Bordering the deck is an intricate “spider web” of steel beams onto which woven wire screening mesh from expanded and perforated metal from wire mesh fabricator, Locker Group, has been applied. This structure provides protection from the early morning sun, acts as a planting screen and provides three-dimensional dynamism to the overall building.
It is this dynamism that truly ‘makes’ the building, where materiality allowed the project team to lean into the site’s restrictions and turn them into features, creating a building that is not restricted but rather is empowered by its constraints.
The result is a campus that looks alive, using shape and texture to manipulate materials and light so they appear as if they are moving, creating what Andersen describes as a “building of energy”.
Since the project’s completion, it has been recognised with a number of awards from the Australian Institute of Architect’s South Australian Chapter, including the COLORBOND® Award for Steel Architecture, the Dr John Mayfield Award for Educational Architecture and a commendation for Interior Architecture.

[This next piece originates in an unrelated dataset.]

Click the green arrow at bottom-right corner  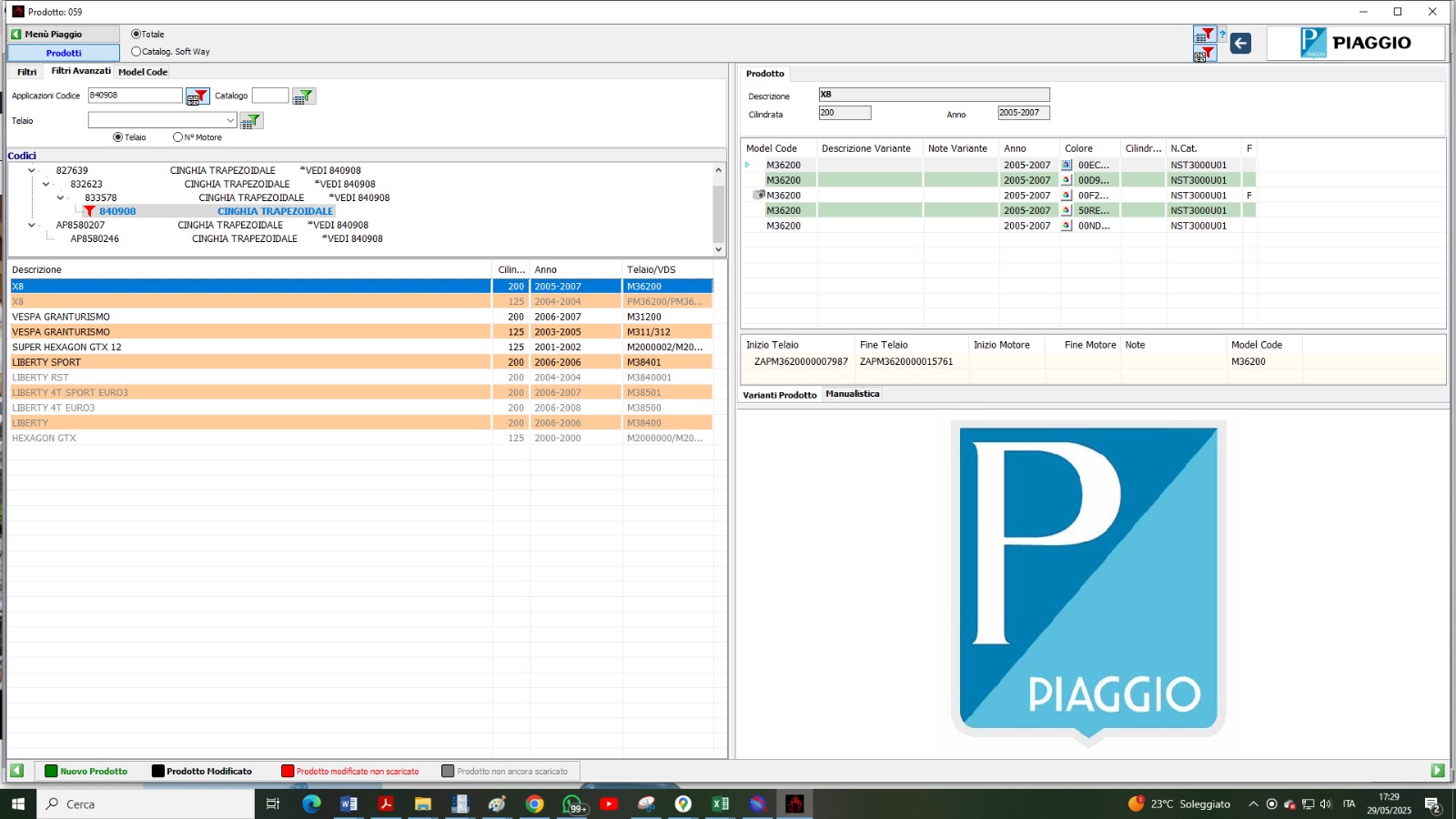tap(1438, 771)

Perhaps more importantly however, is how the building has been received by its key stakeholders: the students. To this, Andersen recounts a site inspection at the project’s completion, where she saw an art class depicting versions of the new campus in 2D and 3D artworks: “That was very emotional for me,” she said, because that very thing we hoped would occur, did. This was an appreciation of deeper learning right before you. That was fantastic and very gratifying.”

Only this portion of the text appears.